Just take a look at this url, and you will know what I mean.
https://www.google.com/search?q=site%3Aphpjs.org&q=date
And when I go to that url, the search term in google's search bar is site:phpjs.org date
.
How does Google 'morph' the two parameters together, and how would one do it in PHP?
Instead of encoding the space, Google uses the same q
variable to accomplish the same thing.
Unfortunately, PHP doesn't have the built-in ability to do this, because successive occurrences of the same query string parameter will overwrite the first one, unless the []
suffix is used.
You would need something like this:
$params = array();
foreach (explode('&', $_SERVER['QUERY_STRING']) as $param) {
list($name, $value) = explode('=', $param, 2);
$params[] = array(urldecode($name) => urldecode($value));
}
Contents of $params
:
array(
array('q' => 'site:phpjs.org'),
array('q' => 'date'),
);
Alternatively, you can change the loop body to this:
$params[urldecode($name)][] = urldecode($value);
That will change $params
to:
array('q' => array('site:phpjs.org', 'date'));
Which will make it easier to just do:
join(' ', $params['q']);
// "site:phpjs.org date"
It will always use the last variable's value in the provided url.
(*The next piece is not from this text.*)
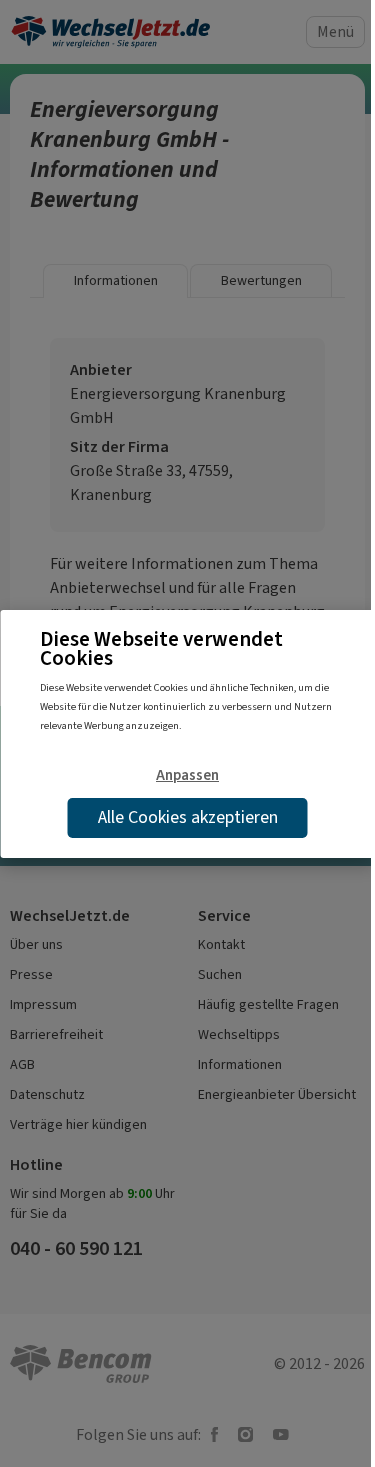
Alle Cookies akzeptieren (188, 817)
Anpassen (187, 775)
This is more of a standard way, and it isn't just Google that handles it this way. You can try it yourself by creating a page named index.php
in your root directory. Then access the page via http://example.com/index.php?q=John&q=Billy
. Inside index.php add this: <?php echo $_GET['q']; ?>
.
So what happens is that the last value is used, except that google strips the URL and concats the variables' values together. I hope it makes sense!